AWS Cost Optimization Playbook
What you'll achieve: Identify hidden cost drivers, implement automated cost controls, optimize instance types and storage, set up effective monitoring and alerts.
The AWS Cost Optimization Framework
The 4-Phase Approach
- Discovery (Days 1-7): Audit current usage and identify waste
- Quick Wins (Days 8-14): Implement immediate cost reductions
- Strategic Optimization (Weeks 3-8): Long-term architectural improvements
- Continuous Optimization (Ongoing): Automated monitoring and governance
Phase 1: Cost Discovery and Audit
Set Up Cost Monitoring Foundation
Step 1: Enable Cost and Usage Reports
# AWS CLI command to create detailed billing report
aws cur put-report-definition \
--report-definition ReportName=detailed-usage-report,TimeUnit=DAILY,Format=ParquetColumnar
Step 2: Implement Cost Allocation Tags
{
"TagSpecifications": [
{
"ResourceType": "instance",
"Tags": [
{"Key": "Environment", "Value": "production"},
{"Key": "Team", "Value": "backend"},
{"Key": "Project", "Value": "api-service"}
]
}
]
}
Identify Top Cost Drivers
import boto3
from datetime import datetime, timedelta
def get_top_cost_services():
ce = boto3.client('ce')
response = ce.get_cost_and_usage(
TimePeriod={
'Start': (datetime.now() - timedelta(days=30)).strftime('%Y-%m-%d'),
'End': datetime.now().strftime('%Y-%m-%d')
},
Granularity='MONTHLY',
Metrics=['BlendedCost'],
GroupBy=[{'Type': 'DIMENSION', 'Key': 'SERVICE'}]
)
costs = []
for group in response['ResultsByTime'][0]['Groups']:
service = group['Keys'][0]
cost = float(group['Metrics']['BlendedCost']['Amount'])
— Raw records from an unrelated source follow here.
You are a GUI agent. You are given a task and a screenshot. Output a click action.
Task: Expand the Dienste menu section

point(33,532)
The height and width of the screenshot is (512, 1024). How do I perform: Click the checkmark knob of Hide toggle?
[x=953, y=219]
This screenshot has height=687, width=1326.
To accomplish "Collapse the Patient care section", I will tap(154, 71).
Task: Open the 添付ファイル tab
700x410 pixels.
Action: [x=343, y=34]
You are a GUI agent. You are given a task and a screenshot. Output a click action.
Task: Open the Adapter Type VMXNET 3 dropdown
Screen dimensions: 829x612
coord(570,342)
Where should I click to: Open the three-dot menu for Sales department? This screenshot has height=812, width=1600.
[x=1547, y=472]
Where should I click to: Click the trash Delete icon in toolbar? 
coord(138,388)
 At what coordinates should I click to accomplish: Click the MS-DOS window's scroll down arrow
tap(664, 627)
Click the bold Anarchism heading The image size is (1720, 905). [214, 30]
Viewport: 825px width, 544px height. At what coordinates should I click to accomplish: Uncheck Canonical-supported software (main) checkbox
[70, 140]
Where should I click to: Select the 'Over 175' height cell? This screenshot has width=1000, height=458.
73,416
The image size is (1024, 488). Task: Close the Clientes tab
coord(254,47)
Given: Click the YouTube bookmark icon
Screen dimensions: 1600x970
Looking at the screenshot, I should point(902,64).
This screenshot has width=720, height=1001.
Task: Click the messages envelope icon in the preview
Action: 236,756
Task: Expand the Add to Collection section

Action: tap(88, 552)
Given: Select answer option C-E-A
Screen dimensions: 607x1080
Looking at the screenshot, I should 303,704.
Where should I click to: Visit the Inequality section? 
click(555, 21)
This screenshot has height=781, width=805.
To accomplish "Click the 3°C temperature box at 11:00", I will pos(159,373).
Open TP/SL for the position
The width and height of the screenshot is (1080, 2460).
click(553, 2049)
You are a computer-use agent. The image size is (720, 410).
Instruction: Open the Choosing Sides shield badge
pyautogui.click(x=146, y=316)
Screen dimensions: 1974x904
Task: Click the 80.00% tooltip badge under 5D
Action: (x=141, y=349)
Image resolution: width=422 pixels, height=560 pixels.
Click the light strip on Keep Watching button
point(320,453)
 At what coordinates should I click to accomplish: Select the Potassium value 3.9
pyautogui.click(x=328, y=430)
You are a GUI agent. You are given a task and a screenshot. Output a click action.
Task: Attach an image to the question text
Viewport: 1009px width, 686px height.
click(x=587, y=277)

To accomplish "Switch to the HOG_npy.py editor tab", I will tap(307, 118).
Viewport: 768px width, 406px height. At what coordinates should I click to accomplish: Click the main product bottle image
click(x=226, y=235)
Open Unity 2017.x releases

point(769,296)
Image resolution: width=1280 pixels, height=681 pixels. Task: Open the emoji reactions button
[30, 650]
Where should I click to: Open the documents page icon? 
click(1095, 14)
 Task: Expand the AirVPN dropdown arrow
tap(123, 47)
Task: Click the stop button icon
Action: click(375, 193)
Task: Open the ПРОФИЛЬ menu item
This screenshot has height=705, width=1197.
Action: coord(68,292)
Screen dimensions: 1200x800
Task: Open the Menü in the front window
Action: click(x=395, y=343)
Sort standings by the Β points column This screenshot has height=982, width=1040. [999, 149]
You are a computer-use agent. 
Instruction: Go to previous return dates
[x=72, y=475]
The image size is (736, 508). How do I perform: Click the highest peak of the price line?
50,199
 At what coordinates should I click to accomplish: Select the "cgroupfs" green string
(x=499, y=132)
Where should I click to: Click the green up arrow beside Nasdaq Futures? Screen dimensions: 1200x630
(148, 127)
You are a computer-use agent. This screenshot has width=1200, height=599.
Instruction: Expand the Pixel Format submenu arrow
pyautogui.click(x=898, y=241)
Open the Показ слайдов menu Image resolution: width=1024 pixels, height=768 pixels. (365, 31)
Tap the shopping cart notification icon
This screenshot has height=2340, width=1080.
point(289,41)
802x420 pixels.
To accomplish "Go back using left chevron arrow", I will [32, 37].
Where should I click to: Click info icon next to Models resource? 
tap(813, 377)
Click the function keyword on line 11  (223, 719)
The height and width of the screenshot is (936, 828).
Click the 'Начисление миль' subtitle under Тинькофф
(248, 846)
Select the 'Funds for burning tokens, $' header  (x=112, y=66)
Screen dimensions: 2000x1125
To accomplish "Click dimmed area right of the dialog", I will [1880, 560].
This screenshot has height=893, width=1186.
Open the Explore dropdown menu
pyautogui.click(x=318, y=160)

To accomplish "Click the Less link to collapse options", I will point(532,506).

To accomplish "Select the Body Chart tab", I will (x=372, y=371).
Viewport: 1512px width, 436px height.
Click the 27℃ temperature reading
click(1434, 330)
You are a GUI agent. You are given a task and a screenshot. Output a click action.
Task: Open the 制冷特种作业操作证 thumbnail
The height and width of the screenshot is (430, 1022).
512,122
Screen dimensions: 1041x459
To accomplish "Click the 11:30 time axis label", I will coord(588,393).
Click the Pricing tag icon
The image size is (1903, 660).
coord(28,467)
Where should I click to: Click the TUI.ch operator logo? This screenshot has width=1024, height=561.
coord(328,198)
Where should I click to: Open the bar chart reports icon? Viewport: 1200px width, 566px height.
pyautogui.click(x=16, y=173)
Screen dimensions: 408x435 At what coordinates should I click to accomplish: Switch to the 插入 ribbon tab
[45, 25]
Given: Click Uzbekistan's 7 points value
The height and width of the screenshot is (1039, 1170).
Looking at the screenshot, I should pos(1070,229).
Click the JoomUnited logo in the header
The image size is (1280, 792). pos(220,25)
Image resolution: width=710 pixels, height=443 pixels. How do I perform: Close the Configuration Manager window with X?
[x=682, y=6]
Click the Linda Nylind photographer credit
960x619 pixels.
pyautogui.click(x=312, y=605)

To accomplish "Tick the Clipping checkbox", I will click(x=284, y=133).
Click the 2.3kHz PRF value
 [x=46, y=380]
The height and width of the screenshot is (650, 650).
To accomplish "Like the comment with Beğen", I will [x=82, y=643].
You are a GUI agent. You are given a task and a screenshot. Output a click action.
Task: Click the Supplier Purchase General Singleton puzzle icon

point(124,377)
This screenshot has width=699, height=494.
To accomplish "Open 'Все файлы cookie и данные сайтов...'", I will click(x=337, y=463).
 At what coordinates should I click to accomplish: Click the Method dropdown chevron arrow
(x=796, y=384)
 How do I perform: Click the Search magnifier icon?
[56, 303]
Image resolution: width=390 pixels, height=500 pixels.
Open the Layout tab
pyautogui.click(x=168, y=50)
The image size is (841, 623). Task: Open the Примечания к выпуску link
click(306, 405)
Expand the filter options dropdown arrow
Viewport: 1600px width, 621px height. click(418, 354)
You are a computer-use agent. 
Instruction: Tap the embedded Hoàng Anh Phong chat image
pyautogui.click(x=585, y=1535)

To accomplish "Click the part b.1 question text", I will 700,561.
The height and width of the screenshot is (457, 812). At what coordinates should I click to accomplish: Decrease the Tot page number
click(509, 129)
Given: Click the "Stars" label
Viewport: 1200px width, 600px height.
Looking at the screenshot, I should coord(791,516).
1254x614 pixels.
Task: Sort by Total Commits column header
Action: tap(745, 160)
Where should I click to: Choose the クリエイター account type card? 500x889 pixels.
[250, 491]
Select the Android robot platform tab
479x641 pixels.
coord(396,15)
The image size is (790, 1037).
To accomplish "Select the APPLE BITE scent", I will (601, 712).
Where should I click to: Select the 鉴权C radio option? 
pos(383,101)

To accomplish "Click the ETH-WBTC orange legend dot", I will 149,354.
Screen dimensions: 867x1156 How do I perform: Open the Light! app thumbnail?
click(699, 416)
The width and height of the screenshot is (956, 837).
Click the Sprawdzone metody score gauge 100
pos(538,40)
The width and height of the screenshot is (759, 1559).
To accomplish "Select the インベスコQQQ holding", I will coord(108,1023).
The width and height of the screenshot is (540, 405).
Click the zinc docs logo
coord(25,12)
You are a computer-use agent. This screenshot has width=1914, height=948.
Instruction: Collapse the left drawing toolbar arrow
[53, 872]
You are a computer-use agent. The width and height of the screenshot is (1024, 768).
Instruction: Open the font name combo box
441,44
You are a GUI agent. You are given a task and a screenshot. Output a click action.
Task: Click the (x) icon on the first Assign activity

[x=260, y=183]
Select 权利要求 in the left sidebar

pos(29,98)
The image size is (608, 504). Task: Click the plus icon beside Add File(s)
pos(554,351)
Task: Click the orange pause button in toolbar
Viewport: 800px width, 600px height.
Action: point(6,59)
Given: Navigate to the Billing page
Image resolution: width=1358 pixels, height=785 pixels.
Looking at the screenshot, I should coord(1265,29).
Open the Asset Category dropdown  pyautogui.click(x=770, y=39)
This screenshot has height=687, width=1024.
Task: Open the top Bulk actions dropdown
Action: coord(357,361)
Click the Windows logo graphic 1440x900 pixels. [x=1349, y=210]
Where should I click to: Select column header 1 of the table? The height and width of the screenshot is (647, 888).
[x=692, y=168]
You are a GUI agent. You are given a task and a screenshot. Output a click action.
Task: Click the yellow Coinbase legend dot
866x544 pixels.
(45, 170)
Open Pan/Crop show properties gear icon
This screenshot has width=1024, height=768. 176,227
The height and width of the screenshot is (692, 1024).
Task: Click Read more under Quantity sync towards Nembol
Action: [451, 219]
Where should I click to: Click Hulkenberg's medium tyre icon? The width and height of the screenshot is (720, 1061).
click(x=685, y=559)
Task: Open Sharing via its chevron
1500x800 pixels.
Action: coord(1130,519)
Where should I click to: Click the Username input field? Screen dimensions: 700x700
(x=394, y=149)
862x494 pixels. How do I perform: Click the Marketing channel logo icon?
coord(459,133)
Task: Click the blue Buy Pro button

costs.append((service, cost))
return sorted(costs, key=lambda x: x[1], reverse=True)[:10]
Phase 2: Quick Wins (30-50% cost reduction)
Eliminate Idle Resources
Identify Idle EC2 Instances:
def find_idle_instances():
ec2 = boto3.client('ec2')
cloudwatch = boto3.client('cloudwatch')
instances = ec2.describe_instances(
Filters=[{'Name': 'instance-state-name', 'Values': ['running']}]
)
idle_instances = []
for reservation in instances['Reservations']:
for instance in reservation['Instances']:
instance_id = instance['InstanceId']
# Check CPU utilization for last 7 days
cpu_metrics = cloudwatch.get_metric_statistics(
Namespace='AWS/EC2',
MetricName='CPUUtilization',
Dimensions=[{'Name': 'InstanceId', 'Value': instance_id}],
StartTime=datetime.utcnow() - timedelta(days=7),
EndTime=datetime.utcnow(),
Period=3600,
Statistics=['Average']
)
# Consider idle if average CPU < 5%
if cpu_metrics['Datapoints']:
avg_cpu = sum(dp['Average'] for dp in cpu_metrics['Datapoints']) / len(cpu_metrics['Datapoints'])
if avg_cpu < 5.0:
idle_instances.append({
'InstanceId': instance_id,
'InstanceType': instance.get('InstanceType'),
'AvgCPU': avg_cpu
})
return idle_instances
Right-Size Over-Provisioned Resources
EC2 Right-Sizing Analysis:
def analyze_instance_utilization():
ce = boto3.client('ce')
response = ce.get_rightsizing_recommendation(
Service='AmazonEC2',
Configuration={
'BenefitsConsidered': True,
'RecommendationTarget': 'SAME_INSTANCE_FAMILY'
}
)
recommendations = []
for recommendation in response['RightsizingRecommendations']:
current_instance = recommendation['CurrentInstance']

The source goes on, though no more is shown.